GIVEN TASK:
Reproduce every line of the entries below character for character, omitting the pictures.

+++ TASK INPUTS +++

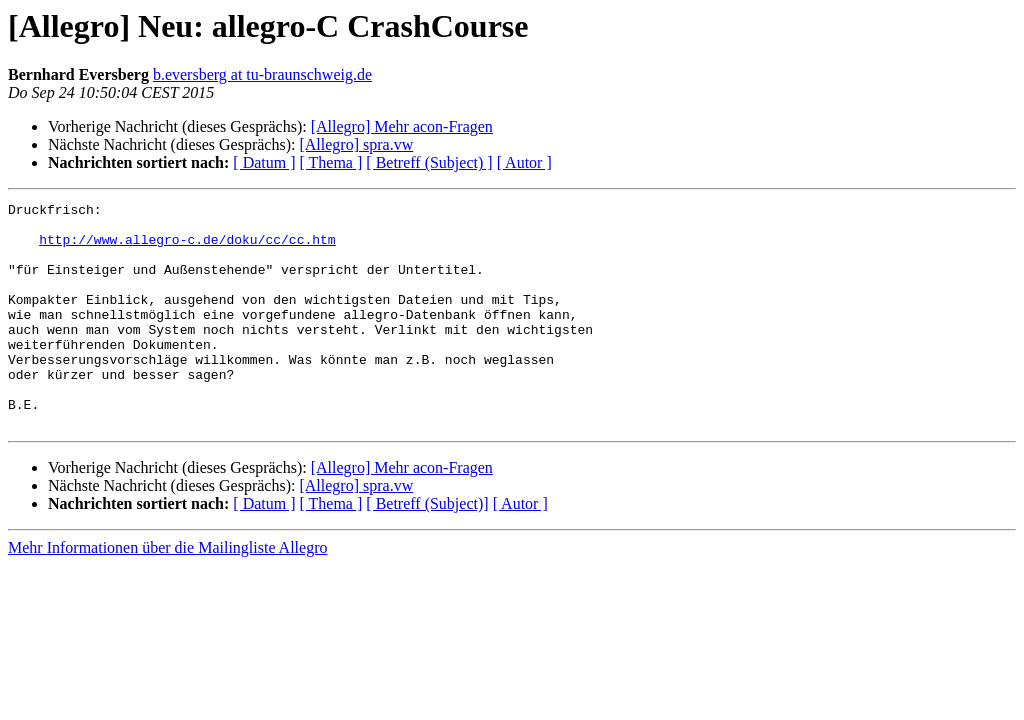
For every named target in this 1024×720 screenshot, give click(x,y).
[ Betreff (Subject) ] (429, 162)
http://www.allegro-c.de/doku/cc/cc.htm (187, 248)
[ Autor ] (524, 162)
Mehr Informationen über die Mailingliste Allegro (167, 592)
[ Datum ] (264, 162)
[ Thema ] (331, 162)
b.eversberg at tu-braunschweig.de (262, 74)
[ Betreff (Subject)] (427, 548)
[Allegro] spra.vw (356, 144)
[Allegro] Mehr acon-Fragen (402, 126)
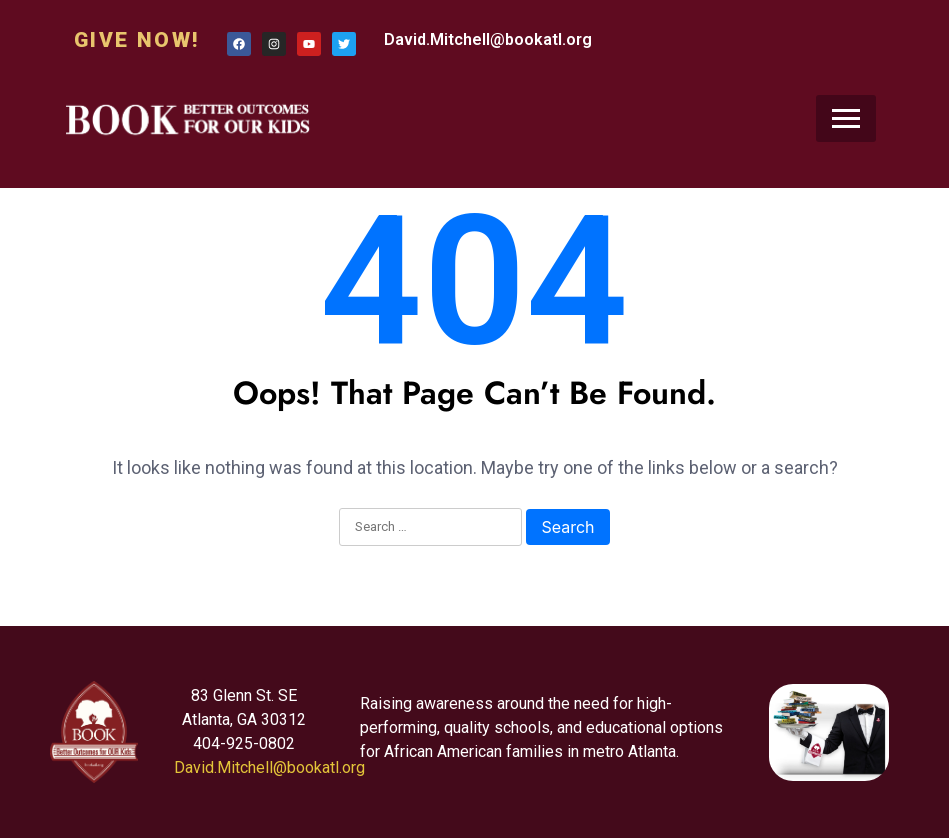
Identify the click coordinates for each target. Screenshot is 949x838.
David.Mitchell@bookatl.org (488, 39)
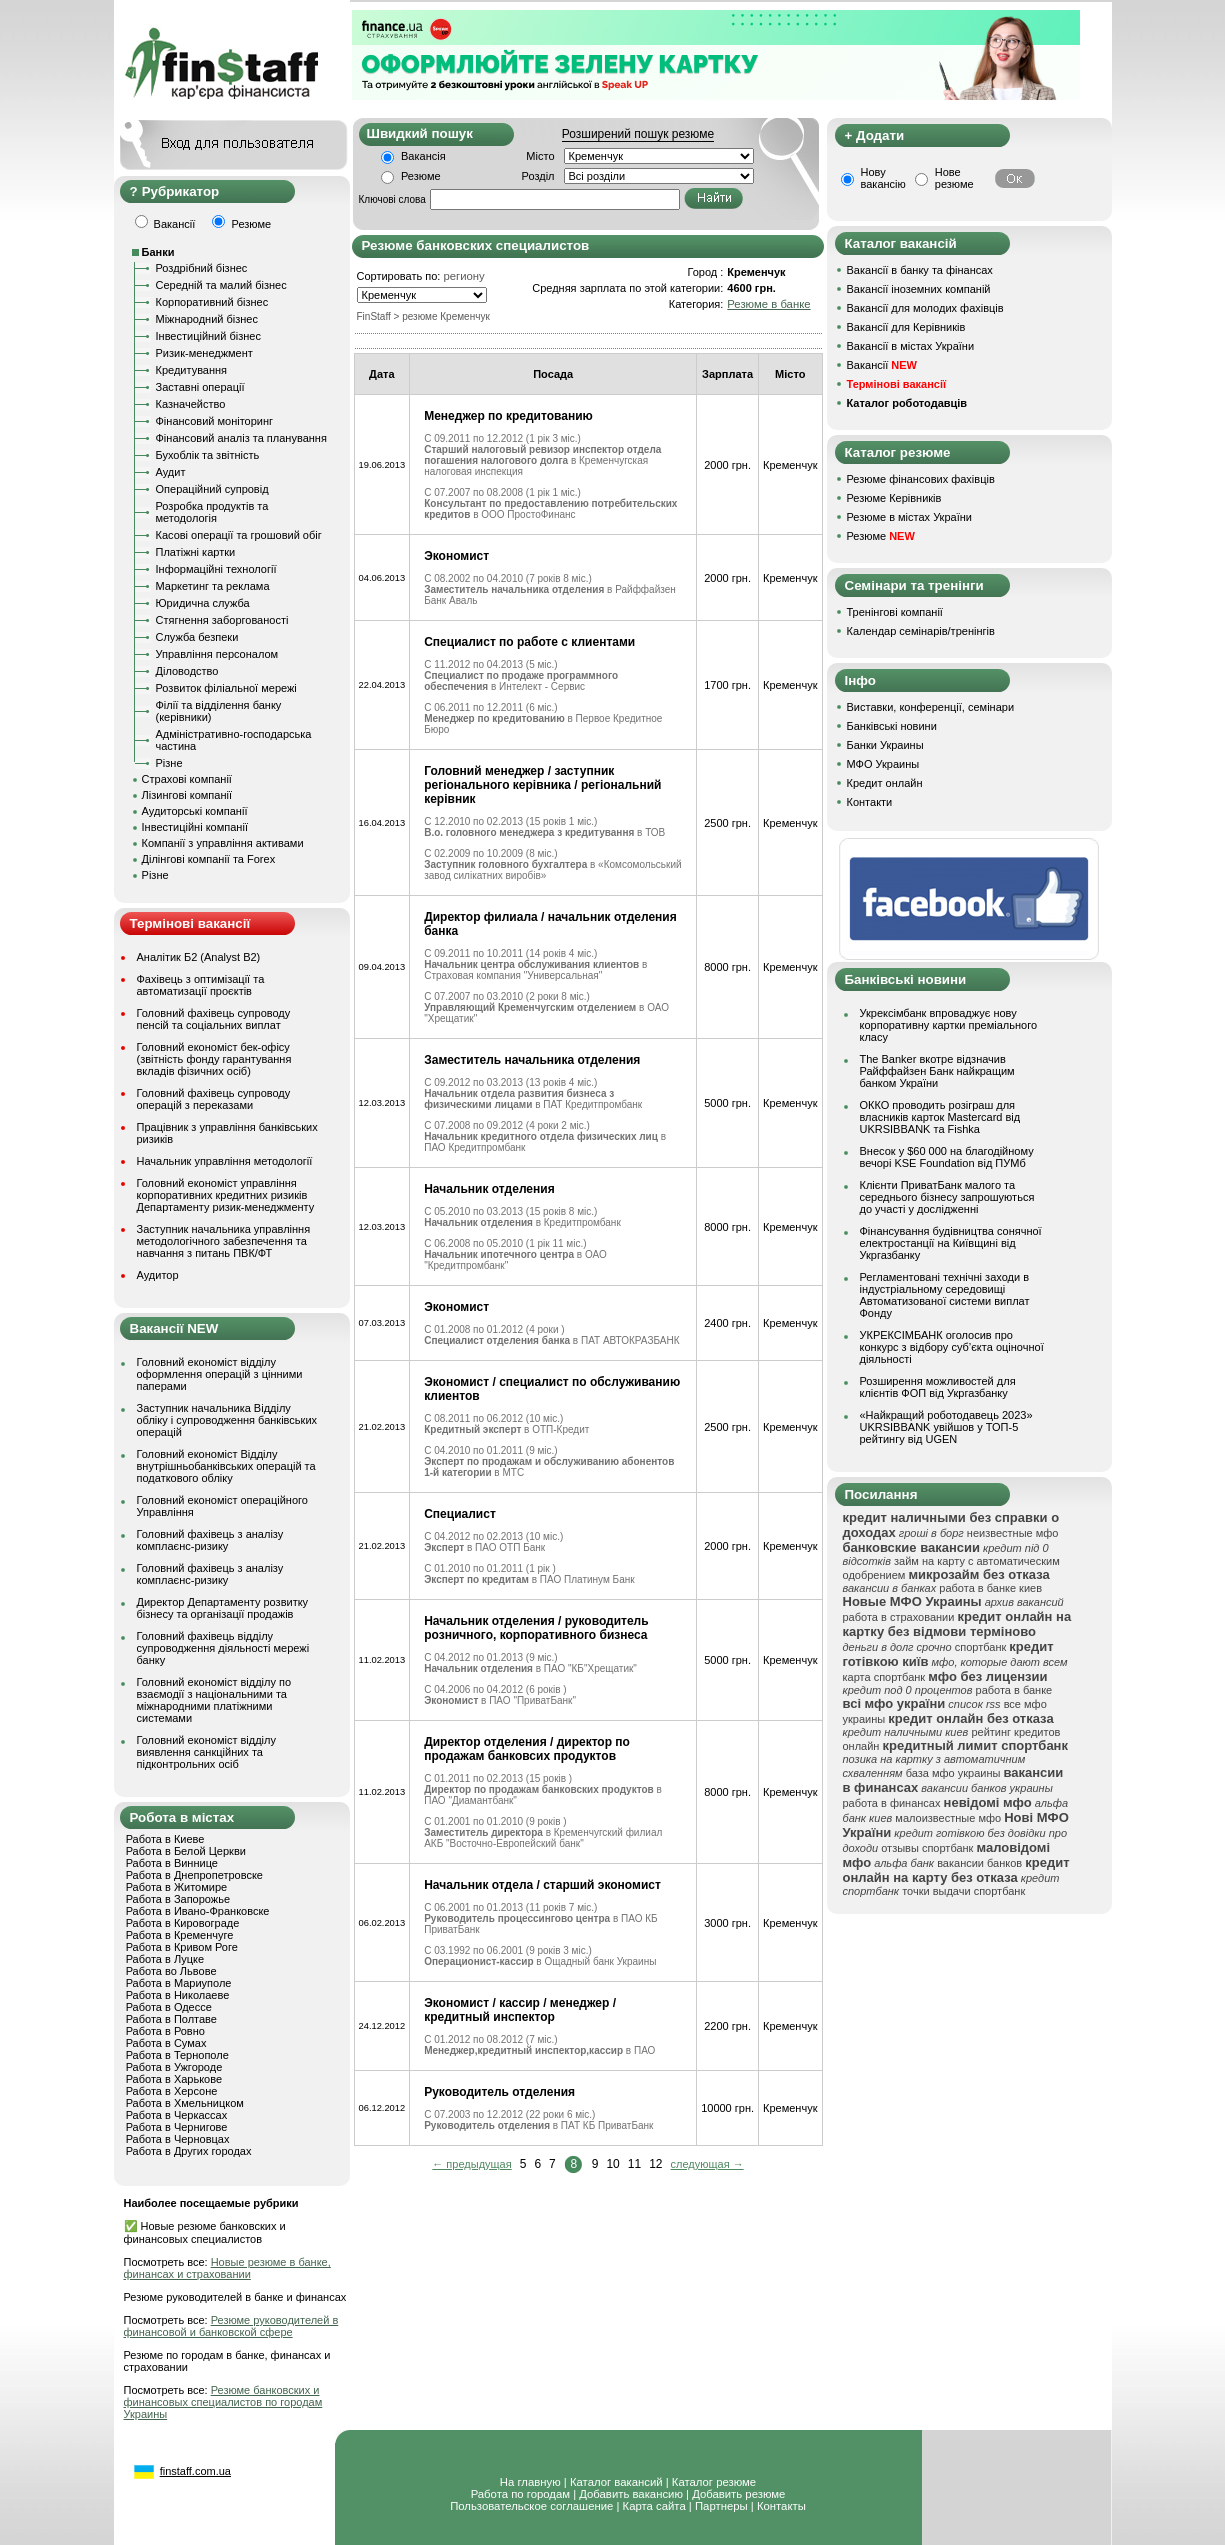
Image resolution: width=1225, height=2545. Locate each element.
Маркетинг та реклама (213, 586)
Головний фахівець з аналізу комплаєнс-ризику (210, 1540)
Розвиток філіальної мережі (226, 688)
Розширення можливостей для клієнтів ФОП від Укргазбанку (938, 1387)
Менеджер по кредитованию (508, 416)
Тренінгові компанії (895, 612)
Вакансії (882, 365)
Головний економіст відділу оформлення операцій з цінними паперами (220, 1374)
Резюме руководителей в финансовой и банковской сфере (231, 2326)
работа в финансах (892, 1803)
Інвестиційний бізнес (208, 336)
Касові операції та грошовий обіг (239, 535)
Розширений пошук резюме (638, 134)
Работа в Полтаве (171, 2019)
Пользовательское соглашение (531, 2506)
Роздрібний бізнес (202, 268)
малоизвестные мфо (948, 1818)
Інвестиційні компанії (195, 827)
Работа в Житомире (177, 1887)
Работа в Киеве (165, 1839)
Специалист (460, 1514)
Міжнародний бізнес (207, 319)
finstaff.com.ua (195, 2471)
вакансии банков (979, 1863)
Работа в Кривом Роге (182, 1947)
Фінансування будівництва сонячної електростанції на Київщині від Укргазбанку (951, 1243)
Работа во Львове (171, 1971)
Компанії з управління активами (223, 843)
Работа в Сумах (166, 2043)
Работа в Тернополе (177, 2055)
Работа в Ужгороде (174, 2067)
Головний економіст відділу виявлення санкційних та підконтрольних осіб (206, 1752)
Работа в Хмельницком (185, 2103)
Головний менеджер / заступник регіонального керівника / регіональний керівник (542, 785)
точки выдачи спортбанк (963, 1891)
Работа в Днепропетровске (194, 1875)
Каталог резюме (714, 2482)
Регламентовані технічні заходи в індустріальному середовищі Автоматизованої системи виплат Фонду (945, 1295)
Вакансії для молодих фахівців (925, 308)
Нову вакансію (883, 178)
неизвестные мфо (1013, 1533)
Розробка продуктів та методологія (212, 512)
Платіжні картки (196, 552)
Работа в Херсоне (172, 2091)
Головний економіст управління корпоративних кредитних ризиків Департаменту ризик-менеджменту (226, 1195)
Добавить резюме (738, 2494)
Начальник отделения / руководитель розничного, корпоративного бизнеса (536, 1628)
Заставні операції (200, 387)
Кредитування (192, 370)
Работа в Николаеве (178, 1995)
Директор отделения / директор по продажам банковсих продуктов (527, 1749)
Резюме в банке (768, 304)
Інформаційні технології (216, 569)
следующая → (707, 2164)
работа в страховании (899, 1617)
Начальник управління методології (225, 1161)
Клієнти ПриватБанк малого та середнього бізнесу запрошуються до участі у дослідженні (947, 1197)
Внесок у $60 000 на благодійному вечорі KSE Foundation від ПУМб (947, 1157)
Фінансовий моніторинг (215, 421)
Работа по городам (520, 2494)
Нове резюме (954, 178)
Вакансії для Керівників (906, 327)
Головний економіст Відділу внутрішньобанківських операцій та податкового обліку (226, 1466)
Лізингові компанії (187, 795)
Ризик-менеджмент (204, 353)
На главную (530, 2482)
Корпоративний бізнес (212, 302)
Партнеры (721, 2506)
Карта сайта (654, 2506)
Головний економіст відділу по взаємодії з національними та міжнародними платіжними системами (214, 1700)
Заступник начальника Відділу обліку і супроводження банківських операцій (227, 1420)
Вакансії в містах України (911, 346)
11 (634, 2164)
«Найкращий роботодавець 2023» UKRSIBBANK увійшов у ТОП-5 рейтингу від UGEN (946, 1427)
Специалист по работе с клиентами (529, 642)
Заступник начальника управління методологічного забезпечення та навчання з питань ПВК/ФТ (224, 1241)
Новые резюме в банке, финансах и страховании (227, 2268)
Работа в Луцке (165, 1959)
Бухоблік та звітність (208, 455)
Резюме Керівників (894, 498)
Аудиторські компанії (195, 811)
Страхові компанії (187, 779)
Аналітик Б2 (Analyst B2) (199, 957)
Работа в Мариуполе (179, 1983)
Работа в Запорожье (178, 1899)
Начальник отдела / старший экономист (542, 1885)
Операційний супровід (212, 489)
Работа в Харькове (174, 2079)
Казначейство (191, 404)
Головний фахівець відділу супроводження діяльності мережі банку (223, 1648)
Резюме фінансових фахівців (921, 479)
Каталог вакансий (616, 2482)
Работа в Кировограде (183, 1923)
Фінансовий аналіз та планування (241, 438)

+++

SOLUTION TO THIS PROBLEM:
For every named target in this 1024×720 screenshot, give click(x,y).
[ Betreff (Subject) ] (429, 162)
http://www.allegro-c.de/doku/cc/cc.htm (187, 248)
[ Autor ] (524, 162)
Mehr Informationen über die Mailingliste Allegro (167, 592)
[ Datum ] (264, 162)
[ Thema ] (331, 162)
b.eversberg at tu-braunschweig.de (262, 74)
[ Betreff (Subject)] (427, 548)
[Allegro] spra.vw (356, 144)
[Allegro] Mehr acon-Fragen (402, 126)
Identify the click coordinates for each target. Screenshot is 949x838.
David.Mitchell@bookatl.org (488, 39)
Image resolution: width=1225, height=2545. Locate each element.
Маркетинг та реклама (213, 586)
Головний фахівець з аналізу комплаєнс-ризику (210, 1540)
Розвиток філіальної мережі (226, 688)
Розширення можливостей для клієнтів ФОП від Укргазбанку (938, 1387)
Менеджер по кредитованию (508, 416)
Тренінгові компанії (895, 612)
Вакансії (882, 365)
Головний економіст відділу оформлення операцій з цінними паперами (220, 1374)
Резюме руководителей в финансовой и банковской сфере (231, 2326)
работа в финансах (892, 1803)
Інвестиційний бізнес (208, 336)
Касові операції та грошовий обіг (239, 535)
Розширений пошук резюме (638, 134)
Работа в Полтаве (171, 2019)
Пользовательское соглашение (531, 2506)
Роздрібний бізнес (202, 268)
малоизвестные мфо (948, 1818)
Інвестиційні компанії (195, 827)
Работа в Житомире (177, 1887)
Работа в Киеве (165, 1839)
Специалист (460, 1514)
Міжнародний бізнес (207, 319)
finstaff.com.ua (195, 2471)
вакансии банков (979, 1863)
Работа в Кривом Роге (182, 1947)
Фінансування будівництва сонячної електростанції на Київщині від Укргазбанку (951, 1243)
Работа во Львове (171, 1971)
Компанії з управління активами (223, 843)
Работа в Сумах (166, 2043)
Работа в Тернополе (177, 2055)
Работа в Ужгороде (174, 2067)
Головний економіст відділу виявлення санкційних та підконтрольних осіб (206, 1752)
Работа в Хмельницком (185, 2103)
Головний менеджер / заступник регіонального керівника / регіональний керівник (542, 785)
точки выдачи спортбанк (963, 1891)
Работа в Днепропетровске (194, 1875)
Каталог резюме (714, 2482)
Регламентовані технічні заходи в індустріальному середовищі Автоматизованої системи виплат Фонду (945, 1295)
Вакансії для молодих фахівців (925, 308)
Нову вакансію (883, 178)
неизвестные мфо (1013, 1533)
Розробка продуктів та методологія (212, 512)
Платіжні картки (196, 552)
Работа в Херсоне (172, 2091)
Головний економіст управління корпоративних кредитних ризиків Департаменту ризик-менеджменту (226, 1195)
Добавить резюме (738, 2494)
Начальник отделения / руководитель розничного, корпоративного бизнеса (536, 1628)
Заставні операції (200, 387)
Кредитування (192, 370)
Работа в Николаеве (178, 1995)
Директор отделения / директор по продажам банковсих продуктов (527, 1749)
Резюме в банке (768, 304)
Інформаційні технології (216, 569)
следующая → (707, 2164)
работа в страховании (899, 1617)
Начальник управління методології (225, 1161)
Клієнти ПриватБанк малого та середнього бізнесу запрошуються до участі у дослідженні (947, 1197)
Внесок у $60 000 на благодійному вечорі KSE Foundation від ПУМб (947, 1157)
Фінансовий моніторинг (215, 421)
Работа по городам (520, 2494)
Нове резюме (954, 178)
Вакансії для Керівників (906, 327)
Головний економіст Відділу внутрішньобанківських операцій та податкового обліку (226, 1466)
Лізингові компанії (187, 795)
Ризик-менеджмент (204, 353)
На главную (530, 2482)
Корпоративний бізнес (212, 302)
Партнеры (721, 2506)
Карта сайта (654, 2506)
Головний економіст відділу по взаємодії з національними та міжнародними платіжними системами (214, 1700)
Заступник начальника Відділу обліку і супроводження банківських операцій (227, 1420)
Вакансії в містах України (911, 346)
11 (634, 2164)
«Найкращий роботодавець 2023» UKRSIBBANK увійшов у ТОП-5 рейтингу від UGEN (946, 1427)
Специалист по работе с клиентами (529, 642)
Заступник начальника управління методологічного забезпечення та навчання з питань ПВК/ФТ (224, 1241)
Новые резюме в банке, финансах и страховании (227, 2268)
Работа в Луцке (165, 1959)
Бухоблік та звітність (208, 455)
Резюме Керівників (894, 498)
Аудиторські компанії (195, 811)
Страхові компанії (187, 779)
Аналітик Б2 (Analyst B2) (199, 957)
Работа в Мариуполе (179, 1983)
Работа в Запорожье (178, 1899)
Начальник отдела / старший экономист (542, 1885)
Операційний супровід (212, 489)
Работа в Харькове (174, 2079)
Казначейство (191, 404)
Головний фахівець відділу супроводження діяльності мережі банку (223, 1648)
Резюме фінансових фахівців (921, 479)
Каталог вакансий (616, 2482)
Работа в Кировограде (183, 1923)
Фінансовий аналіз та планування (241, 438)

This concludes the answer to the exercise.